Model does not have max_length or max_token_num parameters and generated on
query='What types of car tyres exist in the market?'
This:[tyres]
This is weird, if I concat this output to the original query in loop fashion I will get dead loop behavior like that:
0 What types of car tyres exist in the market?

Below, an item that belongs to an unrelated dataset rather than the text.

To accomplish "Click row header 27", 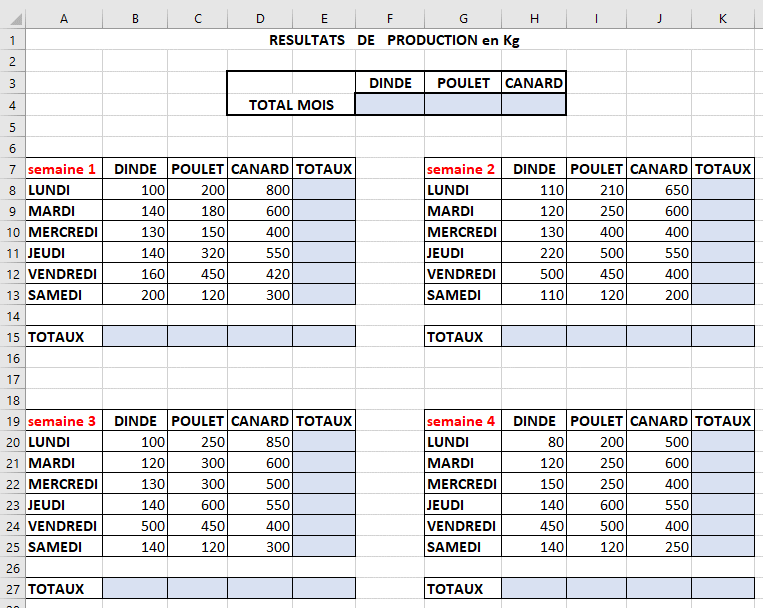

/home/marat/anaconda3/envs/dl/lib/python3.11/site-packages/transformers/generation/utils.py:1494: UserWarning: You are calling .generate() with the `input_ids` being on a device type different than your model's device. `input_ids` is on cpu, whereas the model is on cuda. You may experience unexpected behaviors or slower generation. Please make sure that you have put `input_ids` to the correct device by calling for example input_ids = input_ids.to('cuda') before running `.generate()`.
warnings.warn(
1 What types of car tyres exist in the market? tyres for tyres
2 What types of car tyres exist in the market? tyres for tyres tyres for cars
3 What types of car tyres exist in the market? tyres for tyres tyres for cars tyres for cars
4 What types of car tyres exist in the market? tyres for tyres tyres for cars tyres for cars tyres for cars
What I am doing wrong? llama-2 model behavior with almost same code work much more reasonable
My code:
from transformers import AutoModelForSeq2SeqLM, AutoTokenizer
#model_id = "philschmid/flan-t5-xxl-sharded-fp16"
#model_id = "google/flan-t5-small"
#model_id = "google/flan-t5-base"
model_id = "google/flan-t5-large"
model = AutoModelForSeq2SeqLM.from_pretrained(model_id,
load_in_8bit=True,
device_map="auto")
tokenizer = AutoTokenizer.from_pretrained(model_id)
query = "What types of car tyres exist in the market?"
print(query)
print('=====')
for i in range(5):
print(i, query)
inputs = tokenizer(query, return_tensors="pt")
outputs = model.generate(**inputs)
query += ' ' + tokenizer.batch_decode(outputs, skip_special_tokens=True)[0]
print(query)